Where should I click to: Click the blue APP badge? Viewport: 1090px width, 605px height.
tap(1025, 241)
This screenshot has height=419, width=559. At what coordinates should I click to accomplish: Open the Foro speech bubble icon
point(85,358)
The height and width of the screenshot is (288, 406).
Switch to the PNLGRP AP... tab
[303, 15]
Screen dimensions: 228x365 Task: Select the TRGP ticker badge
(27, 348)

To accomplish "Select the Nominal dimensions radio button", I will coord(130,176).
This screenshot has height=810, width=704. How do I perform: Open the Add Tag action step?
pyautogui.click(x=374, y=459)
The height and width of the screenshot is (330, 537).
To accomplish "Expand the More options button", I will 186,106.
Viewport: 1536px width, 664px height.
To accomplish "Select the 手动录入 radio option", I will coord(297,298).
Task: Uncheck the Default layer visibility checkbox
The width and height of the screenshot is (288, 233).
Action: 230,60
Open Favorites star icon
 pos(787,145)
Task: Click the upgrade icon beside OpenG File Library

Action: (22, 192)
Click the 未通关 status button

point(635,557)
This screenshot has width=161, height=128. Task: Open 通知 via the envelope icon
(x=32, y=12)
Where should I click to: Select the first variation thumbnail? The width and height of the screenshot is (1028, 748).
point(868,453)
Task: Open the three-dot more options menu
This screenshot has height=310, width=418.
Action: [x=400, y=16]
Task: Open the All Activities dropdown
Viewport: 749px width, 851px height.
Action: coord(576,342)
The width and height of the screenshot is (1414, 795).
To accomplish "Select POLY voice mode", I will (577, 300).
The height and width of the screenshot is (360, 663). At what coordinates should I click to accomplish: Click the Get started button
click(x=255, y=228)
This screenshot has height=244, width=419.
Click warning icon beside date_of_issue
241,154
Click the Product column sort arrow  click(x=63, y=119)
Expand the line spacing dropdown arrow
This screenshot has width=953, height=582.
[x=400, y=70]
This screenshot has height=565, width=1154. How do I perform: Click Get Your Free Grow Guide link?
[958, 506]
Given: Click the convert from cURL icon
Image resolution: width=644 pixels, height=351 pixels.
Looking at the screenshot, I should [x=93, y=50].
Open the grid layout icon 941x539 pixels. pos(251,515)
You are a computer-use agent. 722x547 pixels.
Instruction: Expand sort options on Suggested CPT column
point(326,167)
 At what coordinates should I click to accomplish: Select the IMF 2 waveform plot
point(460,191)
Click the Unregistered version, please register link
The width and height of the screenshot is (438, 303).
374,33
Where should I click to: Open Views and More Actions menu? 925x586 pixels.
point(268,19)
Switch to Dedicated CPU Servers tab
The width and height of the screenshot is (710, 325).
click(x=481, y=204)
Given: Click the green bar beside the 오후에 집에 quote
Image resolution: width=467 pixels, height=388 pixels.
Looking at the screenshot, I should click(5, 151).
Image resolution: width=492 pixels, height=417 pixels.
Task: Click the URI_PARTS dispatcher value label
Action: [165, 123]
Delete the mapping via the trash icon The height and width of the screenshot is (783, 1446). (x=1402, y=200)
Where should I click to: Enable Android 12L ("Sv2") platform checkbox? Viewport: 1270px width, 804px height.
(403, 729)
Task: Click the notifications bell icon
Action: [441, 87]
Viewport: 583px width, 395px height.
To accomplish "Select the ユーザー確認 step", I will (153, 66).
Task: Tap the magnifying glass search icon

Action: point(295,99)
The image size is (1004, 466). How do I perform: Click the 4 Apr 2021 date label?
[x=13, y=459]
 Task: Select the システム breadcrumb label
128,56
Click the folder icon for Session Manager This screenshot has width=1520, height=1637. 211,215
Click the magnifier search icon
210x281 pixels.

Task goal
Present every line of the records above as a Markdown table with a "Number" column and a "Text" column, numbering the rows in order and skipping blank lines.

Task answer
| Number | Text |
|---|---|
| 1 | Where should I click to: Click the blue APP badge? Viewport: 1090px width, 605px height. |
| 2 | tap(1025, 241) |
| 3 | This screenshot has height=419, width=559. At what coordinates should I click to accomplish: Open the Foro speech bubble icon |
| 4 | point(85,358) |
| 5 | The height and width of the screenshot is (288, 406). |
| 6 | Switch to the PNLGRP AP... tab |
| 7 | [303, 15] |
| 8 | Screen dimensions: 228x365 Task: Select the TRGP ticker badge |
| 9 | (27, 348) |
| 10 | To accomplish "Select the Nominal dimensions radio button", I will coord(130,176). |
| 11 | This screenshot has height=810, width=704. How do I perform: Open the Add Tag action step? |
| 12 | pyautogui.click(x=374, y=459) |
| 13 | The height and width of the screenshot is (330, 537). |
| 14 | To accomplish "Expand the More options button", I will 186,106. |
| 15 | Viewport: 1536px width, 664px height. |
| 16 | To accomplish "Select the 手动录入 radio option", I will coord(297,298). |
| 17 | Task: Uncheck the Default layer visibility checkbox |
| 18 | The width and height of the screenshot is (288, 233). |
| 19 | Action: 230,60 |
| 20 | Open Favorites star icon |
| 21 |  pos(787,145) |
| 22 | Task: Click the upgrade icon beside OpenG File Library |
| 23 | Action: (22, 192) |
| 24 | Click the 未通关 status button |
| 25 | point(635,557) |
| 26 | This screenshot has width=161, height=128. Task: Open 通知 via the envelope icon |
| 27 | (x=32, y=12) |
| 28 | Where should I click to: Select the first variation thumbnail? The width and height of the screenshot is (1028, 748). |
| 29 | point(868,453) |
| 30 | Task: Open the three-dot more options menu |
| 31 | This screenshot has height=310, width=418. |
| 32 | Action: [x=400, y=16] |
| 33 | Task: Open the All Activities dropdown |
| 34 | Viewport: 749px width, 851px height. |
| 35 | Action: coord(576,342) |
| 36 | The width and height of the screenshot is (1414, 795). |
| 37 | To accomplish "Select POLY voice mode", I will (577, 300). |
| 38 | The height and width of the screenshot is (360, 663). At what coordinates should I click to accomplish: Click the Get started button |
| 39 | click(x=255, y=228) |
| 40 | This screenshot has height=244, width=419. |
| 41 | Click warning icon beside date_of_issue |
| 42 | 241,154 |
| 43 | Click the Product column sort arrow  click(x=63, y=119) |
| 44 | Expand the line spacing dropdown arrow |
| 45 | This screenshot has width=953, height=582. |
| 46 | [x=400, y=70] |
| 47 | This screenshot has height=565, width=1154. How do I perform: Click Get Your Free Grow Guide link? |
| 48 | [958, 506] |
| 49 | Given: Click the convert from cURL icon |
| 50 | Image resolution: width=644 pixels, height=351 pixels. |
| 51 | Looking at the screenshot, I should [x=93, y=50]. |
| 52 | Open the grid layout icon 941x539 pixels. pos(251,515) |
| 53 | You are a computer-use agent. 722x547 pixels. |
| 54 | Instruction: Expand sort options on Suggested CPT column |
| 55 | point(326,167) |
| 56 |  At what coordinates should I click to accomplish: Select the IMF 2 waveform plot |
| 57 | point(460,191) |
| 58 | Click the Unregistered version, please register link |
| 59 | The width and height of the screenshot is (438, 303). |
| 60 | 374,33 |
| 61 | Where should I click to: Open Views and More Actions menu? 925x586 pixels. |
| 62 | point(268,19) |
| 63 | Switch to Dedicated CPU Servers tab |
| 64 | The width and height of the screenshot is (710, 325). |
| 65 | click(x=481, y=204) |
| 66 | Given: Click the green bar beside the 오후에 집에 quote |
| 67 | Image resolution: width=467 pixels, height=388 pixels. |
| 68 | Looking at the screenshot, I should click(5, 151). |
| 69 | Image resolution: width=492 pixels, height=417 pixels. |
| 70 | Task: Click the URI_PARTS dispatcher value label |
| 71 | Action: [165, 123] |
| 72 | Delete the mapping via the trash icon The height and width of the screenshot is (783, 1446). (x=1402, y=200) |
| 73 | Where should I click to: Enable Android 12L ("Sv2") platform checkbox? Viewport: 1270px width, 804px height. |
| 74 | (403, 729) |
| 75 | Task: Click the notifications bell icon |
| 76 | Action: [441, 87] |
| 77 | Viewport: 583px width, 395px height. |
| 78 | To accomplish "Select the ユーザー確認 step", I will (153, 66). |
| 79 | Task: Tap the magnifying glass search icon |
| 80 | Action: point(295,99) |
| 81 | The image size is (1004, 466). How do I perform: Click the 4 Apr 2021 date label? |
| 82 | [x=13, y=459] |
| 83 |  Task: Select the システム breadcrumb label |
| 84 | 128,56 |
| 85 | Click the folder icon for Session Manager This screenshot has width=1520, height=1637. 211,215 |
| 86 | Click the magnifier search icon |
| 87 | 210x281 pixels. |